====== Provided passage ======

The CSTS followed the format of the Russian Soyuz craft by having a separate descent/ascent module and a detachable orbital module. The proposed descent module somewhat resembled the American Apollo spacecraft command module while the orbital module resembled a man-rated version of the ATV.

===Possibilities of missions beyond LEO===
Manuel Valls, head of Policy and Plans Department in the ESA's Directorate of Human Spaceflight, Microgravity, and Exploration Program noted in June 2006 on the question of available launch vehicles for the CSTS spacecraft that "although nothing at this stage is definitive, [...] both the Russians and we think that it is only prudent, and most efficient and effective, to go with two stages and not one. The one-stage has been done already with Saturn V and Apollo. To do that now would entail the development of quite a new launcher and that will take time and money like hell, if I may say. Going with two stages is far more effective [...] because we could use – and this is our intention – existing launch vehicles or launch vehicles with minimal development." This means that CSTS would have had a tight mass budget, as only launchers with a maximum payload capacity in the class of Ariane 5, Proton or Angara would be available for a launch. With two launches and low Earth Orbit (LEO) docking this meant that CSTS together with an Earth Departure Stage would not be able to weigh more than about 45 to 50 tonnes in LEO (note however that this is just for the lunar spacecraft, a lunar lander is not integrated in this calculation).

An ESA presentation from 13 June 2006 described a lunar orbital mission of the CSTS spacecraft with three launches, of which two were propulsion modules to propel the spacecraft to a trans-lunar trajectory. Such a scenario, while more complicated than the two-stage approach mentioned by Manuel Valls, would have given more leeway in terms of the CSTS' mass budget.

======

> **Tasks to carry out**:
• a. Answer from the passage on the CSTS spacecraft:
(i) Which American spacecraft module did the proposed descent module somewhat resemble?
(ii) How many stages did Manuel Valls say both the Russians and the ESA considered prudent?
(iii) How many launches did the ESA presentation from 13 June 2006 describe for a lunar orbital mission?
• b. Please carry on the passage about the CSTS spacecraft, starting right after its final sentence.
The records can be set aside, since none of them is needed here.

====== Data ======

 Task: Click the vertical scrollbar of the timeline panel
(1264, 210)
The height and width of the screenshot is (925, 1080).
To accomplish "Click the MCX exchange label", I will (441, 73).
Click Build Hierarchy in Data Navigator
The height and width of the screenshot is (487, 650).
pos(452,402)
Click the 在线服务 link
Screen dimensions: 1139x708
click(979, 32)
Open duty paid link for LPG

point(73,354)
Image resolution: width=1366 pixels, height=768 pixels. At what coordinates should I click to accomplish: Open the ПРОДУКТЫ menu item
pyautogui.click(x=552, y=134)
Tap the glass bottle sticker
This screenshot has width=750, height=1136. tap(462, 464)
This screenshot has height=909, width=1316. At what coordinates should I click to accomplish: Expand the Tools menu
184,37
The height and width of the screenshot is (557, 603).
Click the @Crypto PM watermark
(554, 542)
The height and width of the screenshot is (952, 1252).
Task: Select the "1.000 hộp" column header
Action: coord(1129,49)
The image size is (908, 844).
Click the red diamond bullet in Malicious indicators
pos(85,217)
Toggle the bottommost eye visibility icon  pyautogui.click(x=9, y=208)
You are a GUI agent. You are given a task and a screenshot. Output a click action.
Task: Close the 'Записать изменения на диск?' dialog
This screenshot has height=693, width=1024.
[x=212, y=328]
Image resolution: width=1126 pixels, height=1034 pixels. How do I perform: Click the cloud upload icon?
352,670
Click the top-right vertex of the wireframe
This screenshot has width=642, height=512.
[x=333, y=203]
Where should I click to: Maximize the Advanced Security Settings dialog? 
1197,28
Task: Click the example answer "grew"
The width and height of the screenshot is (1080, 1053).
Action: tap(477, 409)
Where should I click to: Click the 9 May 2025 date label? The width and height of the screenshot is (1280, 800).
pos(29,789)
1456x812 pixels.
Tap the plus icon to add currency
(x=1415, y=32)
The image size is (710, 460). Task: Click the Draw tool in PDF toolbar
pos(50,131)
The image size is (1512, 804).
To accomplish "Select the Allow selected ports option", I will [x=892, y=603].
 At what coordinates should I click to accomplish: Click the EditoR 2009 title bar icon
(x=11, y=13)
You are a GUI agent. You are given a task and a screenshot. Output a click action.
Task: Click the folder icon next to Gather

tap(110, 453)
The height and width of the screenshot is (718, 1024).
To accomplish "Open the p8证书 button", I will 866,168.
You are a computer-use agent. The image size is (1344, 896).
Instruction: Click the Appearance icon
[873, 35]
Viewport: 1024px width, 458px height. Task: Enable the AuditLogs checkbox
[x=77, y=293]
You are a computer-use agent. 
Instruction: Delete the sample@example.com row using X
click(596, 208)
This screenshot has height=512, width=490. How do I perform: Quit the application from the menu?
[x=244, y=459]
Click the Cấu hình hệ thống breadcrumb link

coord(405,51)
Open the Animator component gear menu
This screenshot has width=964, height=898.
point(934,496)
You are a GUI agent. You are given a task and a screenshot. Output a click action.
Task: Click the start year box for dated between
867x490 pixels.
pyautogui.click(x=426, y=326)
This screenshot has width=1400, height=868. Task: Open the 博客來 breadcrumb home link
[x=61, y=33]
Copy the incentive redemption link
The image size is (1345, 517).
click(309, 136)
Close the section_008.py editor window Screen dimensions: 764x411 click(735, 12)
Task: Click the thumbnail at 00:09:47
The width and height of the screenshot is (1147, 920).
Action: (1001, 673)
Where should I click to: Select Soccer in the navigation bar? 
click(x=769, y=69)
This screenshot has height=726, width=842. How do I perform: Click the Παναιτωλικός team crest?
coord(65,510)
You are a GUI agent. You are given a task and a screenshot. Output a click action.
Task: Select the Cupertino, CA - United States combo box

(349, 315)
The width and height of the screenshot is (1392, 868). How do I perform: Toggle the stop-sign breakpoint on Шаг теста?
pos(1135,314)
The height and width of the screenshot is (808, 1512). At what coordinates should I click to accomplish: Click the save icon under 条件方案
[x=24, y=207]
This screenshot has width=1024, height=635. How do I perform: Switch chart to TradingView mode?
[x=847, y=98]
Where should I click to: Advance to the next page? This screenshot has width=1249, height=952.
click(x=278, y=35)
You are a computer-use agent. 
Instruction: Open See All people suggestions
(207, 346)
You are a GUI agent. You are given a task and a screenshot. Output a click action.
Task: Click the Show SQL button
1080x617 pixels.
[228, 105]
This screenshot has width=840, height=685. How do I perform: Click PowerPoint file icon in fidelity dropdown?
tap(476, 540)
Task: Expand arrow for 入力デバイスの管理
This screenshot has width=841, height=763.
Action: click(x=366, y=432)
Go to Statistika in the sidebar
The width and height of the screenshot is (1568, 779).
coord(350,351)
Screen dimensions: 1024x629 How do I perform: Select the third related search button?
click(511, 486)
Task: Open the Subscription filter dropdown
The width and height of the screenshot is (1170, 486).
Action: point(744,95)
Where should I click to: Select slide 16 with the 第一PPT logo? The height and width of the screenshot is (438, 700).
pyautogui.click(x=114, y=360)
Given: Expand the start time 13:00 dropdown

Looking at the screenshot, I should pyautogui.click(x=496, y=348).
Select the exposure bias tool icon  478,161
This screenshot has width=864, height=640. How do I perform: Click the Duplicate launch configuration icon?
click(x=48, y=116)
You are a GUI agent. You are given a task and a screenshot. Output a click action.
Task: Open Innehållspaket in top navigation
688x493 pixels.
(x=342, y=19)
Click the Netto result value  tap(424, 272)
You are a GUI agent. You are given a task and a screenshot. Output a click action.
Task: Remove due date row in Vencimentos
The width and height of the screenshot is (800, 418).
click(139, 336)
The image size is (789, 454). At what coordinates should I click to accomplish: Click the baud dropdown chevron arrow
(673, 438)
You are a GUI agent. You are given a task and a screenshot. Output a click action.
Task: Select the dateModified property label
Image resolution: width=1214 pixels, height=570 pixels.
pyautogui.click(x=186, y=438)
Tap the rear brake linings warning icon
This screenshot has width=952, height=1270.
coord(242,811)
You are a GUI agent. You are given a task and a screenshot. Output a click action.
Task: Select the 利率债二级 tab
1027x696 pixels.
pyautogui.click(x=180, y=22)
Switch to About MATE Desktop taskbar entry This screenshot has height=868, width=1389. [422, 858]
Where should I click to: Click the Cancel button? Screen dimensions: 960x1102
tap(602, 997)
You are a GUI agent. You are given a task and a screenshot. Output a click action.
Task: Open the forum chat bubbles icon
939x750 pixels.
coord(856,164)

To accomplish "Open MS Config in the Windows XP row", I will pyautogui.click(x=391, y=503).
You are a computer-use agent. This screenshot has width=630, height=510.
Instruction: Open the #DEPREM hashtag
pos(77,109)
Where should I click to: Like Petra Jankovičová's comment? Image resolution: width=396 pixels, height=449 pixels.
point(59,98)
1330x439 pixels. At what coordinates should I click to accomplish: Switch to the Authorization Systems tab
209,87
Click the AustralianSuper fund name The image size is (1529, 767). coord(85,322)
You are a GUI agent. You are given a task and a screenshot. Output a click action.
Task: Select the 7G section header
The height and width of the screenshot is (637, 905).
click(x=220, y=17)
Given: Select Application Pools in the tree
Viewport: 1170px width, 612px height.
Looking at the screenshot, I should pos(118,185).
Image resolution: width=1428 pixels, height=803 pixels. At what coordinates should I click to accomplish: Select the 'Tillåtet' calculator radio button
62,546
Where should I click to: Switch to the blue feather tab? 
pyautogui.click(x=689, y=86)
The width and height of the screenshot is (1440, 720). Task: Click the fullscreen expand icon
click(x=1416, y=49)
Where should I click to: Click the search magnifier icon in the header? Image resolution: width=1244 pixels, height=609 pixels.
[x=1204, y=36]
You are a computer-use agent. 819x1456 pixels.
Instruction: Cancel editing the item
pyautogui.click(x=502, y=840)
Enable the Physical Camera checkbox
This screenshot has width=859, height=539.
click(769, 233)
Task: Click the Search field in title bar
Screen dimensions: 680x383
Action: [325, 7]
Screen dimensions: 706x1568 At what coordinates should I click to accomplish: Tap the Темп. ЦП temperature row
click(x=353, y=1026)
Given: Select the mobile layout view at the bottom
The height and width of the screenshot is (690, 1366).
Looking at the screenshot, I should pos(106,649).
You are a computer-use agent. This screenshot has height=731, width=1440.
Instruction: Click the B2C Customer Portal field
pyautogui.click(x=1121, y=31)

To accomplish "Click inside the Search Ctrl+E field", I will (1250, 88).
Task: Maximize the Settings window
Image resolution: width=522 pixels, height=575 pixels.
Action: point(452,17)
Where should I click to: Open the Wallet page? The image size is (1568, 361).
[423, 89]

======

> **Results for each task**:
• a.
(i) The Apollo spacecraft command module.
(ii) Two stages.
(iii) Three launches.

• b.
EADS Astrium Space Transportation concepts for adapting the Ariane 5 ECB for lunar exploration could increase Ariane 5 LEO performance to 27 tonnes. These performance adaptions would have entailed the use of a composite solid rocket casing, and upgrades to the Vulcain Mk III and Vinci (ECSB) engines.

===Proposed launch sites===
Both the ESA's site at French Guiana and the planned Russian spaceport at Vostochny were considered as launch sites for the CSTS spacecraft. It had not been decided what launcher would carry the spacecraft to orbit, however Manuel Valls indicated that beside a Russian rocket, Ariane 5 could possibly also function as the carrier rocket.

==Competition within Europe==
At about the same time as the FKA and the ESA announced their plans for the CSTS spacecraft, the German space agency, DLR, together with EADS Astrium announced their support for the ATV evolution proposal. This proposal envisioned the development of a modified ATV with a reentry capsule that would be return cargo from the ISS by 2013 and in a second phase a crewed vehicle based on this modified ATV by 2017. Those dates were later revised to 2015 and 2020 respectively. This proposal was presented to the ESA's governing body at its meeting in November 2008 and received funding for an initial development phase of a cargo return vehicle that may be ready by 2017. The ATV Evolution concept may have contributed to the end of the CSTS project. However, before the decision to shut down the CSTS project was made, the head of the ESA denied that the proposed evolution version of the ATV was an alternative to the CSTS, and that there were ongoing talks as to whether to continue funding the CSTS project.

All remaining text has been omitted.